Fazakas, writer and producer of the 2017 feature-length documentary, Maker of Monsters: The Extraordinary Life of Beau Dick, championed the works of Dick throughout his life and after his passing in 2017.

Coming from a long line of carvers, the B.C. born Dick had his work rooted in traditional Kwakwaka’wakw visuals and practices. His repertoire was heavy with masks, some of which went on to become important public works – including a transformation mask for Expo ‘86 that now sits within the Canadian Museum of History.

The masks due to be spotlighted in New York feature the Wild Woman of the Woods, known as Dzunuḵwa or T ̓ sonoqua, a forest-dwelling, First Nations’ mythical creature. Created over a 20 year period, each mask is unique in its representation of the legend.

“It’s probably one of Bo’s most famous characters, definitely one that a lot of people really relate to and gravitate to,” said Fazakas.

“He always came back to the characters that are from the stories and histories of his people, and the rare and remarkable thing is, every time he revisited those characters, he revisited them in a different way.”

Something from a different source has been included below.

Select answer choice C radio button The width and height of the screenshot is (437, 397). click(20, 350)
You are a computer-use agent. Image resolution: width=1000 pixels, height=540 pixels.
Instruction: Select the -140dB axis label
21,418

Fazakas said she hopes the exhibit encourages its viewers to open their mind and set aside preconceived notions about the definition of art.

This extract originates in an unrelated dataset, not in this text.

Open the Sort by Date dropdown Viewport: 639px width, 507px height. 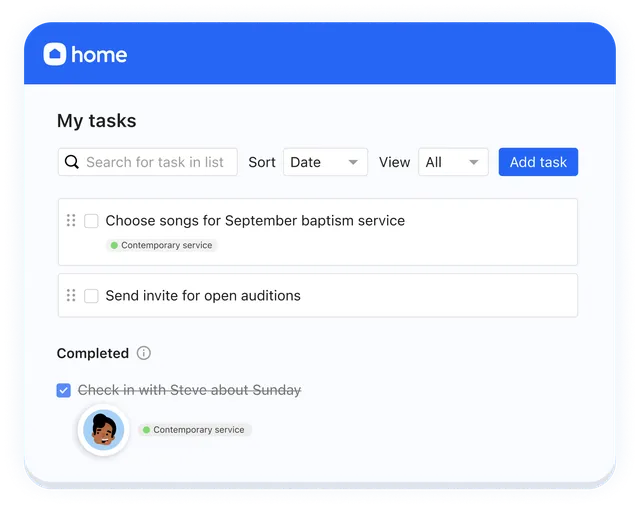[325, 162]
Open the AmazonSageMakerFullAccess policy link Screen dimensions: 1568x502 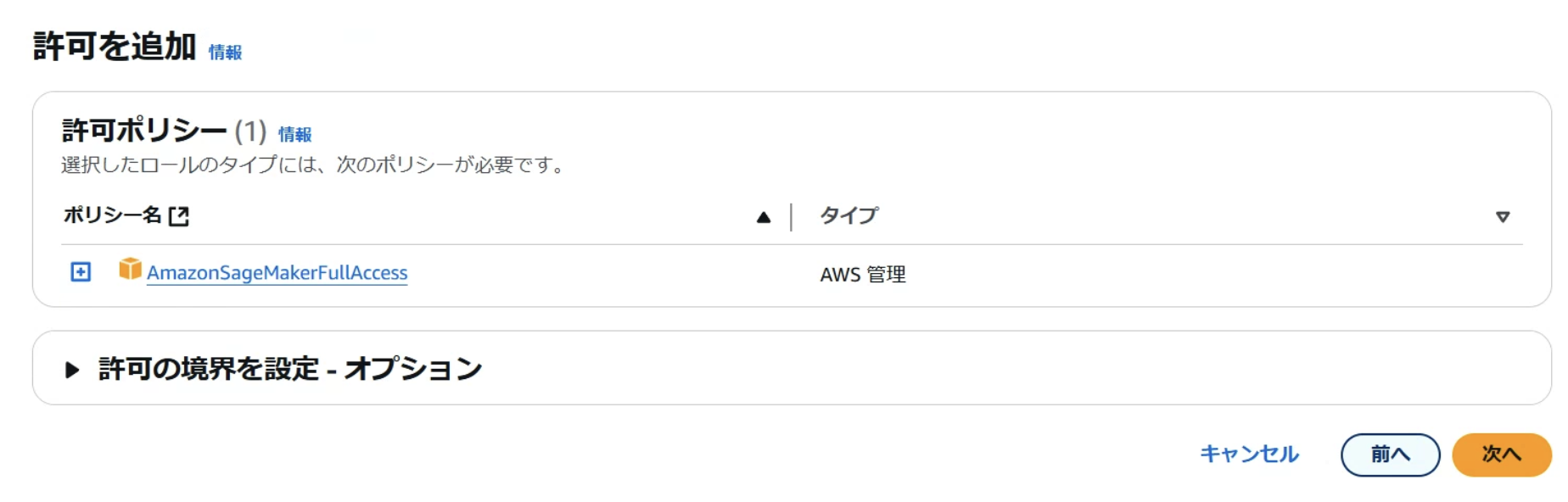(x=277, y=272)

“This exhibition is able to open up the parameters of art history, so that other ways of living and being, and other histories other than Western history, can become part of that dialogue.”

With New York being the world stage, where bigwig international curators visit to learn of skilled yet unknown artists, having Dick’s work highlighted in such a way opens the doors for wider education on Indigenous art and culture, said Fazakas.

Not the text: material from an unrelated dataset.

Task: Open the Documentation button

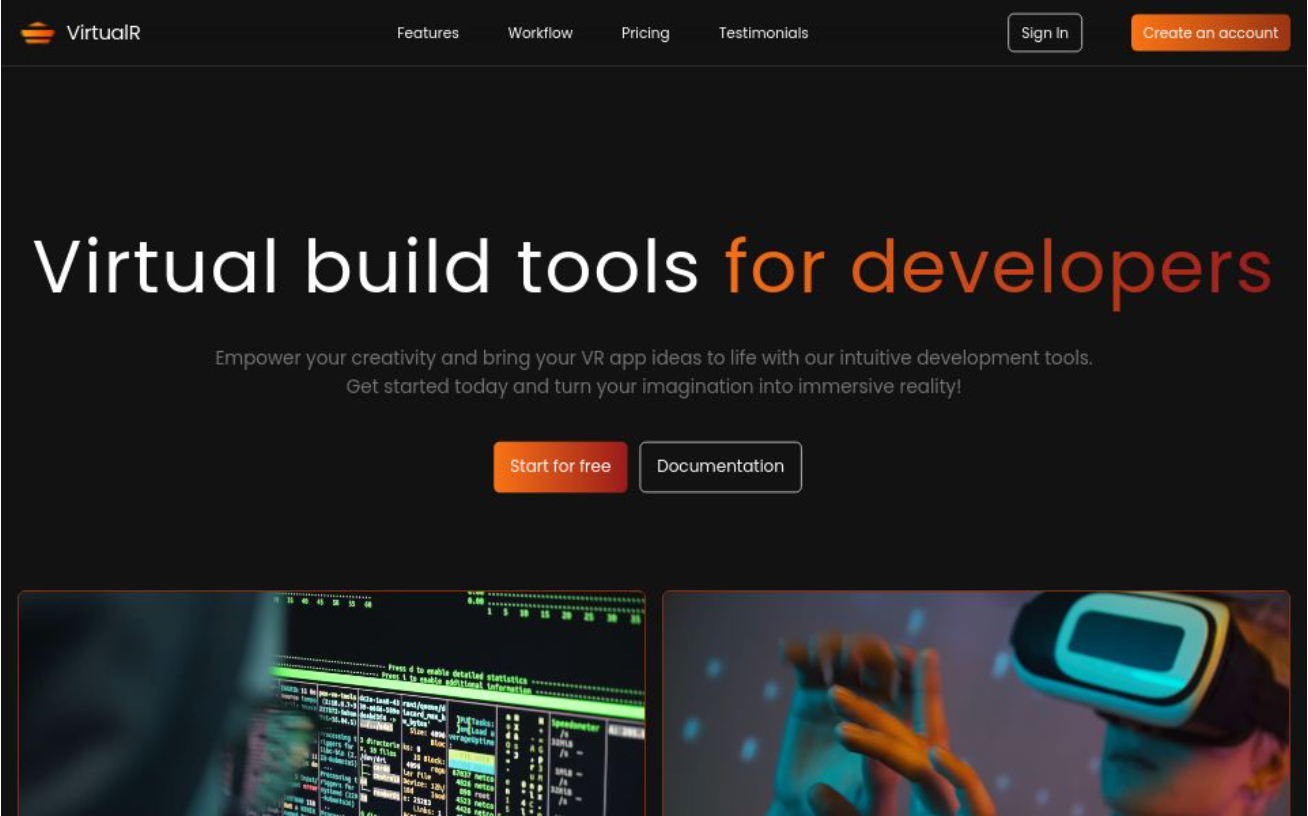Action: click(720, 467)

“This is really an opportunity to reach those curators and have more chance for a Canadian artist to influence the entire world, and the entire conversation about reinforcing and reiterating the importance of different values,” she added.

“Those values go beyond consumerism and capitalism, and have more concern about each other and the environment and the impact of colonialism. This is about changing our worldview and our approach to the world around us, and the environment that we live in.”

The Independent Art Fair’s special initiative will run alongside the Art Fair’s main event – a sprawling showcase of 130 artists from 80 galleries across four floors. The event will run May 9-12 at Spring Studios creative hub in Tribeca, New York.

Mina Kerr-Lazenby is the North Shore News’ Indigenous and civic affairs reporter. This reporting beat is made possible by the Local Journalism Initiative.